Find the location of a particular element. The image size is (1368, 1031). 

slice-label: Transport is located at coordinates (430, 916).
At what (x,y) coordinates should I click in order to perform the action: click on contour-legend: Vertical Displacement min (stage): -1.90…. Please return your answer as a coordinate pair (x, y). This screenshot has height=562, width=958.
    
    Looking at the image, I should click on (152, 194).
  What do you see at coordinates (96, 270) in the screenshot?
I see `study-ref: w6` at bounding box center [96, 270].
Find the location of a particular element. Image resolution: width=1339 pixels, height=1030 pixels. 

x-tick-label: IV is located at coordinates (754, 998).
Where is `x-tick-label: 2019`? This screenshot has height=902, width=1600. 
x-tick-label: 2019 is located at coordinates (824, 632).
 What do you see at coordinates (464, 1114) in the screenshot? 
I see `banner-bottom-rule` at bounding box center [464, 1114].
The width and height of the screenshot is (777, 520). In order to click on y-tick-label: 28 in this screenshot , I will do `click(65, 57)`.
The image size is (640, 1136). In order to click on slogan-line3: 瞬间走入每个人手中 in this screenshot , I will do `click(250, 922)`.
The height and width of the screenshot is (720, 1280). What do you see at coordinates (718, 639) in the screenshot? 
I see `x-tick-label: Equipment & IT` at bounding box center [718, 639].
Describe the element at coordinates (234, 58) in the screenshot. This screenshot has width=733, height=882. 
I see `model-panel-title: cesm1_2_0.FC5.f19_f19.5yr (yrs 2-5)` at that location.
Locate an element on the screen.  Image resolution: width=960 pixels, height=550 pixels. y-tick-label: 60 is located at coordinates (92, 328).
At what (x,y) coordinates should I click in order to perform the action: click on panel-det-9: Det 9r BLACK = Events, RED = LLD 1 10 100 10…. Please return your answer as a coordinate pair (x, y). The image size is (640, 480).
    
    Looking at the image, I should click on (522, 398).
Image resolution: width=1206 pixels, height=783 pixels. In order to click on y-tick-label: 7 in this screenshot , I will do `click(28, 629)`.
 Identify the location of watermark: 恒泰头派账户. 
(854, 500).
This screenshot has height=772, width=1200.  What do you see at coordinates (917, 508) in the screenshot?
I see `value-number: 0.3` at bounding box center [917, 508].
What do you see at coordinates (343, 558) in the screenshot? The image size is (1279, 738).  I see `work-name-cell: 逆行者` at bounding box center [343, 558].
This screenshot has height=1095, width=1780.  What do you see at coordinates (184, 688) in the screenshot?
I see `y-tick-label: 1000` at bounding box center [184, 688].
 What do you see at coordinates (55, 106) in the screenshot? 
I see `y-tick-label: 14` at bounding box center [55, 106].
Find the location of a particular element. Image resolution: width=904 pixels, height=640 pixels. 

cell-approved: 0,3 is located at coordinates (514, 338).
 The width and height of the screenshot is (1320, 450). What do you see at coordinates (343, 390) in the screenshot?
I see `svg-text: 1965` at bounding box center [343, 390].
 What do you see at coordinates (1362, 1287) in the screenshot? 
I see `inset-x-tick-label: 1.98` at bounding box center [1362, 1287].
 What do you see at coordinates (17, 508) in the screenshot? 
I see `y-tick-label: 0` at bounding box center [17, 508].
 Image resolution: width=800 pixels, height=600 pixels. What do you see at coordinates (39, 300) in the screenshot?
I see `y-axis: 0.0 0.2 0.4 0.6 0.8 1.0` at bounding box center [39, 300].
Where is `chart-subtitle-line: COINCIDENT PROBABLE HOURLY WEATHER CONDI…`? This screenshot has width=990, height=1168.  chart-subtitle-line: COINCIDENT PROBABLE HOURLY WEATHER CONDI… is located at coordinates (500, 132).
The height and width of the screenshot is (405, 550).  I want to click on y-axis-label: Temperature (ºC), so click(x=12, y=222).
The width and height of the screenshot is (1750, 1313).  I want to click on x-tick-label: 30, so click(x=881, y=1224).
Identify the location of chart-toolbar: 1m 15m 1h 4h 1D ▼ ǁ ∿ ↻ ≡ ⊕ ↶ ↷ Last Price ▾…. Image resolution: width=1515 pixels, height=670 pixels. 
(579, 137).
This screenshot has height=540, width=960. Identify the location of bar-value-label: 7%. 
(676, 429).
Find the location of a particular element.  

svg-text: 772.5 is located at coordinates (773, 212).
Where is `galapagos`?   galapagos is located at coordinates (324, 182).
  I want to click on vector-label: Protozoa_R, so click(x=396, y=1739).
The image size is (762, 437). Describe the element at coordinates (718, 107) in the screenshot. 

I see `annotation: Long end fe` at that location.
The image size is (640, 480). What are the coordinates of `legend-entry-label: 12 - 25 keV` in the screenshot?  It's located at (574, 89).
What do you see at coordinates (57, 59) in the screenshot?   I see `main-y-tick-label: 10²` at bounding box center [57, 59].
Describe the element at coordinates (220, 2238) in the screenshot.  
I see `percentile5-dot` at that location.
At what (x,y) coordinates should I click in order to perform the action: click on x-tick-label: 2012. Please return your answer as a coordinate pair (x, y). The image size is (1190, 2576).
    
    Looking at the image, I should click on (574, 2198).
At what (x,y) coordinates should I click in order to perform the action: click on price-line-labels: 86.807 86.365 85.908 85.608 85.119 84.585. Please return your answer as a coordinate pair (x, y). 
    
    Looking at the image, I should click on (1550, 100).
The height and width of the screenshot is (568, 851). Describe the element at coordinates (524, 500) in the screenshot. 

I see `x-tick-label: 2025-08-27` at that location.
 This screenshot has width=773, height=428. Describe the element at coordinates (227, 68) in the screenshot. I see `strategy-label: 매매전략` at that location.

Instruction. Convert the lines above into a Markdown table with the columns Row and Line, numbering each line and leaving out blank ones.

Output of the exercise.
| Row | Line |
|---|---|
| 1 | Find the location of a particular element. The image size is (1368, 1031).  |
| 2 | slice-label: Transport is located at coordinates (430, 916). |
| 3 | At what (x,y) coordinates should I click in order to perform the action: click on contour-legend: Vertical Displacement min (stage): -1.90…. Please return your answer as a coordinate pair (x, y). This screenshot has height=562, width=958. |
| 4 |     Looking at the image, I should click on (152, 194). |
| 5 |   What do you see at coordinates (96, 270) in the screenshot? |
| 6 | I see `study-ref: w6` at bounding box center [96, 270]. |
| 7 | Find the location of a particular element. Image resolution: width=1339 pixels, height=1030 pixels.  |
| 8 | x-tick-label: IV is located at coordinates (754, 998). |
| 9 | Where is `x-tick-label: 2019`? This screenshot has height=902, width=1600.  |
| 10 | x-tick-label: 2019 is located at coordinates (824, 632). |
| 11 |  What do you see at coordinates (464, 1114) in the screenshot?  |
| 12 | I see `banner-bottom-rule` at bounding box center [464, 1114]. |
| 13 | The width and height of the screenshot is (777, 520). In order to click on y-tick-label: 28 in this screenshot , I will do `click(65, 57)`. |
| 14 | The image size is (640, 1136). In order to click on slogan-line3: 瞬间走入每个人手中 in this screenshot , I will do `click(250, 922)`. |
| 15 | The height and width of the screenshot is (720, 1280). What do you see at coordinates (718, 639) in the screenshot?  |
| 16 | I see `x-tick-label: Equipment & IT` at bounding box center [718, 639]. |
| 17 | Describe the element at coordinates (234, 58) in the screenshot. This screenshot has width=733, height=882.  |
| 18 | I see `model-panel-title: cesm1_2_0.FC5.f19_f19.5yr (yrs 2-5)` at that location. |
| 19 | Locate an element on the screen.  Image resolution: width=960 pixels, height=550 pixels. y-tick-label: 60 is located at coordinates (92, 328). |
| 20 | At what (x,y) coordinates should I click in order to perform the action: click on panel-det-9: Det 9r BLACK = Events, RED = LLD 1 10 100 10…. Please return your answer as a coordinate pair (x, y). The image size is (640, 480). |
| 21 |     Looking at the image, I should click on (522, 398). |
| 22 | Image resolution: width=1206 pixels, height=783 pixels. In order to click on y-tick-label: 7 in this screenshot , I will do `click(28, 629)`. |
| 23 |  Identify the location of watermark: 恒泰头派账户.  |
| 24 | (854, 500). |
| 25 | This screenshot has height=772, width=1200.  What do you see at coordinates (917, 508) in the screenshot? |
| 26 | I see `value-number: 0.3` at bounding box center [917, 508]. |
| 27 | What do you see at coordinates (343, 558) in the screenshot? The image size is (1279, 738).  I see `work-name-cell: 逆行者` at bounding box center [343, 558]. |
| 28 | This screenshot has height=1095, width=1780.  What do you see at coordinates (184, 688) in the screenshot? |
| 29 | I see `y-tick-label: 1000` at bounding box center [184, 688]. |
| 30 |  What do you see at coordinates (55, 106) in the screenshot?  |
| 31 | I see `y-tick-label: 14` at bounding box center [55, 106]. |
| 32 | Find the location of a particular element. Image resolution: width=904 pixels, height=640 pixels.  |
| 33 | cell-approved: 0,3 is located at coordinates (514, 338). |
| 34 |  The width and height of the screenshot is (1320, 450). What do you see at coordinates (343, 390) in the screenshot? |
| 35 | I see `svg-text: 1965` at bounding box center [343, 390]. |
| 36 |  What do you see at coordinates (1362, 1287) in the screenshot?  |
| 37 | I see `inset-x-tick-label: 1.98` at bounding box center [1362, 1287]. |
| 38 |  What do you see at coordinates (17, 508) in the screenshot?  |
| 39 | I see `y-tick-label: 0` at bounding box center [17, 508]. |
| 40 |  Image resolution: width=800 pixels, height=600 pixels. What do you see at coordinates (39, 300) in the screenshot? |
| 41 | I see `y-axis: 0.0 0.2 0.4 0.6 0.8 1.0` at bounding box center [39, 300]. |
| 42 | Where is `chart-subtitle-line: COINCIDENT PROBABLE HOURLY WEATHER CONDI…`? This screenshot has width=990, height=1168.  chart-subtitle-line: COINCIDENT PROBABLE HOURLY WEATHER CONDI… is located at coordinates (500, 132). |
| 43 | The height and width of the screenshot is (405, 550).  I want to click on y-axis-label: Temperature (ºC), so click(x=12, y=222). |
| 44 | The width and height of the screenshot is (1750, 1313).  I want to click on x-tick-label: 30, so click(x=881, y=1224). |
| 45 | Identify the location of chart-toolbar: 1m 15m 1h 4h 1D ▼ ǁ ∿ ↻ ≡ ⊕ ↶ ↷ Last Price ▾…. Image resolution: width=1515 pixels, height=670 pixels.  |
| 46 | (579, 137). |
| 47 | This screenshot has height=540, width=960. Identify the location of bar-value-label: 7%.  |
| 48 | (676, 429). |
| 49 | Find the location of a particular element.   |
| 50 | svg-text: 772.5 is located at coordinates (773, 212). |
| 51 | Where is `galapagos`?   galapagos is located at coordinates (324, 182). |
| 52 |   I want to click on vector-label: Protozoa_R, so click(x=396, y=1739). |
| 53 | The image size is (762, 437). Describe the element at coordinates (718, 107) in the screenshot.  |
| 54 | I see `annotation: Long end fe` at that location. |
| 55 | The image size is (640, 480). What are the coordinates of `legend-entry-label: 12 - 25 keV` in the screenshot?  It's located at (574, 89). |
| 56 | What do you see at coordinates (57, 59) in the screenshot?   I see `main-y-tick-label: 10²` at bounding box center [57, 59]. |
| 57 | Describe the element at coordinates (220, 2238) in the screenshot.   |
| 58 | I see `percentile5-dot` at that location. |
| 59 | At what (x,y) coordinates should I click in order to perform the action: click on x-tick-label: 2012. Please return your answer as a coordinate pair (x, y). The image size is (1190, 2576). |
| 60 |     Looking at the image, I should click on (574, 2198). |
| 61 | At what (x,y) coordinates should I click in order to perform the action: click on price-line-labels: 86.807 86.365 85.908 85.608 85.119 84.585. Please return your answer as a coordinate pair (x, y).  |
| 62 |     Looking at the image, I should click on (1550, 100). |
| 63 | The height and width of the screenshot is (568, 851). Describe the element at coordinates (524, 500) in the screenshot.  |
| 64 | I see `x-tick-label: 2025-08-27` at that location. |
| 65 |  This screenshot has width=773, height=428. Describe the element at coordinates (227, 68) in the screenshot. I see `strategy-label: 매매전략` at that location. |